Identifying unknown cDNA inserts from restriction digests - (Aug/26/2010 )

I've performed 3 digests -1 with EcoRI, another with both Hind3 and Nde1 and a third digest with XmnI with three unknown cDNA inserts -A, B and C. The possible identities of the inserts have been provided.

Having carried out electrophoresis and obtaining the nucleotide sequences for each insert from an online database, I need to identify which sample is which.

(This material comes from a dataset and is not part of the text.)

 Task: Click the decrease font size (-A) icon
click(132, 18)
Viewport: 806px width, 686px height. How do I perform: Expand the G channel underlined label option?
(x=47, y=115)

The vector used is pGEM-T. I've inputted each sequence into a restriction webmapper to find the point(s) at which each restriction enzyme cuts. To calculate the theoretical size of each insert and in turn identify is which, would I need to subtract the value given at the 'cut site' from the total vector size then add the values from the webmapper in turn to see which corresponds to the band sizes on the gel? For example, the size of the vector is 3000bp, the restriction enzyme that cut each insert cuts the vector at value x and the cDNA at points y and/or z.
Would my calculation be: 3000-x+y then 3000-x+z and check which corresponds to the bands on my gel? Or should both y and z correspond to each of the 2 bands per sample?

What I have done:

On my gel each digest gave two bands for each of the three samples. I took the size between the two bands as one fragment then subtracted this from the size of the vector to give the size of the second fragment.
When using the webmapper, only Xmn1 was found. On clicking on it, I'm given 2 cut sites. At this point, I'm unsure about how to use this information to identify which insert is which and I'm unsure of how to take the fact that my vector is circular and the webmapper results are linear, into account.

Any (simple and step-wise) help would be very much appreciated as I've never done this before although I'm sure it's very straightforward.

I've searched the forum and found a very similar question however, I'm not able to use alternative methods (or carry out further lab work) to work out which insert is which.

Sounds like an exam question....not much more to answer here since you already have the sequence.

NemomeN007 on Thu Aug 26 20:58:35 2010 said:

Er, thanks for replying anyway.

It's not an exam question. As I said, I've not done this type of experiment before and it's not an ongoing investigation just a one-off to learn the technique. I just wanted to know if what I'm doing so far is what I should be doing.